Philippe Azoury, Libération, Mercredi 26 avril 2006
Deux films qui revendiquent la grâce sans prononcer une ligne de dialogue sortent aujourd'hui. Ils battent pavillon Pointligneplan, qui, à la façon d'une galerie, s'est imposé comme le lieu de passage, large comme un delta, entre le cinéma et les arts plastiques. Justement, la croyance selon laquelle le cinéma est l'endroit où l'on se passe de mots remonte au temps du muet, quand des cinéastes férocement avant-gardistes (Epstein, Delluc, etc.) posaient les fondements du 7e art nouvellement théorisé. La voir revenir quatre-vingts ans plus tard, n'a rien d'un anachronisme snob : s'obliger à mener tout un film dans une sorte d'état aphone, est un moyen libre en figure de s'obliger à faire quelque chose des corps que le cinéma convoque devant l'écran, ne plus traiter le paysage comme un papier peint, et réentendre les sons plus fort que jamais. Avancer, en d'autres mots.

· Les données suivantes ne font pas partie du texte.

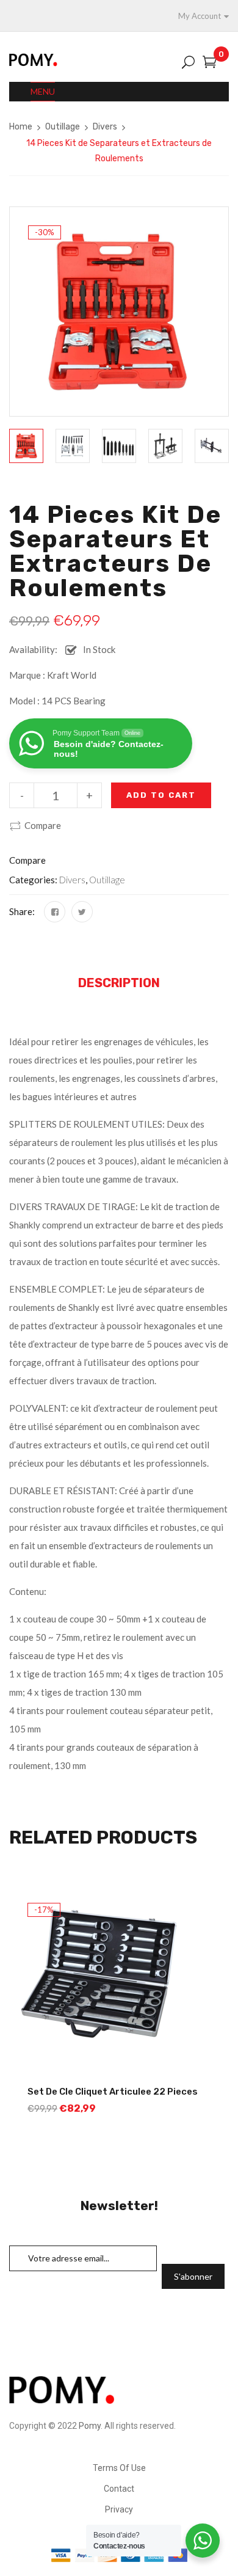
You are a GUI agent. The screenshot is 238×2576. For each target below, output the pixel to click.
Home (20, 127)
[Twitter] (82, 911)
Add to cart (161, 795)
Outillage (62, 127)
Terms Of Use (119, 2468)
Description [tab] (119, 983)
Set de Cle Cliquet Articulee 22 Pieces (112, 2091)
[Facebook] (54, 911)
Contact (119, 2489)
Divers (105, 127)
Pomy (90, 2426)
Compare (42, 825)
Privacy (119, 2509)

Alunissage. Silenzio, c'est à partir de cette injonction que sur un plateau de cinéma, un plan peut commencer. Et il y a longtemps, comme par hasard, qu'on n'avait pas vu une séquence d'ouverture à vous donner à ce point la sensation de vertige : en une série de plans tombés d'une autre planète, Christian Merlhiot fait atterrir sur un aéroport japonais une toute jeune adolescente occidentale (drôle de corps, entre deux âges, mal à l'aise : c'est Lili Merlhiot) escortée de trois poneys. Avec un tel degré immédiat d'imaginaire que cet atterrissage sur fond de vrombissement sonique des Canadiens de A Silver Mont Zion ressemble à un alunissage, à une façon de poster une image de cinéma dans une enveloppe avec pour seule adresse le futur. Difficile après pour Merlhiot de tenir la barre (il faut dire qu'elle est placée haut les astres), le film toutefois tient sa route : celle que l'adolescente fera avec un Japonais qui l'emmène à son père. Ils ne peuvent communiquer par le langage, ils vont le faire par un séquençage burlesque du corps.
Arnold Pasquier est connu pour être le plus sentimental des cinéastes plasticiens contemporains. Celui qui aime a raison a été tourné à la faveur d'une villa Médicis hors les murs, Pasquier déplaçant son cinéma de São Paulo, où cohabitent trois garçons, en combinaison amoureuse triangulaire, jusqu'à Buenos Aires, où l'un des trois se retrouve, en solitaire.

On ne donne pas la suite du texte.